Les homicides illégaux contribuent à maintenir le système d’apartheid mis en place par Israël et constituent des crimes contre l’humanité, tout comme d’autres graves violations qui perdurent, telles que les détentions administratives et les transferts forcés.
La série d’attaques meurtrières des derniers jours souligne le besoin urgent de mettre en œuvre l’obligation de rendre des comptes. Le 26 janvier, les forces israéliennes ont effectué un raid dans le camp de réfugiés de Jénine et tué 10 Palestinien·ne·s, dont une femme de 61 ans. Le 27 janvier, sept civil·e·s israéliens sont morts, lorsqu’un tireur palestinien a ouvert le feu à Neve Yaakov, une colonie israélienne à Jérusalem-Est occupée. En réaction, les autorités israéliennes ont intensifié leur punition collective à l’égard des Palestinien·ne·s, procédant à des arrestations de masse et menaçant de se livrer à des démolitions punitives d’habitations.

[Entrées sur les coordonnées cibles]

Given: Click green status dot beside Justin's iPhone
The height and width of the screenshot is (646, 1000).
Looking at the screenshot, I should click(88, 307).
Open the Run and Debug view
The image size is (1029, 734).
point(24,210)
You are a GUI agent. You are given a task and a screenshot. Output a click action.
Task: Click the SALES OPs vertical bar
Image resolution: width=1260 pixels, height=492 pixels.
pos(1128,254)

Objectif fixé 1:
Traduisez en anglais cette phrase de l'extrait : « Le 26 janvier, les forces israéliennes ont effectué un raid dans le camp de réfugiés de Jénine et tué 10 Palestinien·ne·s, dont une femme de 61 ans. »
Objectif fixé 2:
Recopiez à l'identique toutes les entrées sur les coordonnées cibles, de la première à la dernière.
Ces entrées n'ont aucun lien avec l'extrait.

Réponse rédigée 1:
On January 26, Israeli forces carried out a raid on the Jenin refugee camp and killed 10 Palestinians, including a 61-year-old woman.

Réponse rédigée 2:
Given: Click green status dot beside Justin's iPhone
The height and width of the screenshot is (646, 1000).
Looking at the screenshot, I should click(88, 307).
Open the Run and Debug view
The image size is (1029, 734).
point(24,210)
You are a GUI agent. You are given a task and a screenshot. Output a click action.
Task: Click the SALES OPs vertical bar
Image resolution: width=1260 pixels, height=492 pixels.
pos(1128,254)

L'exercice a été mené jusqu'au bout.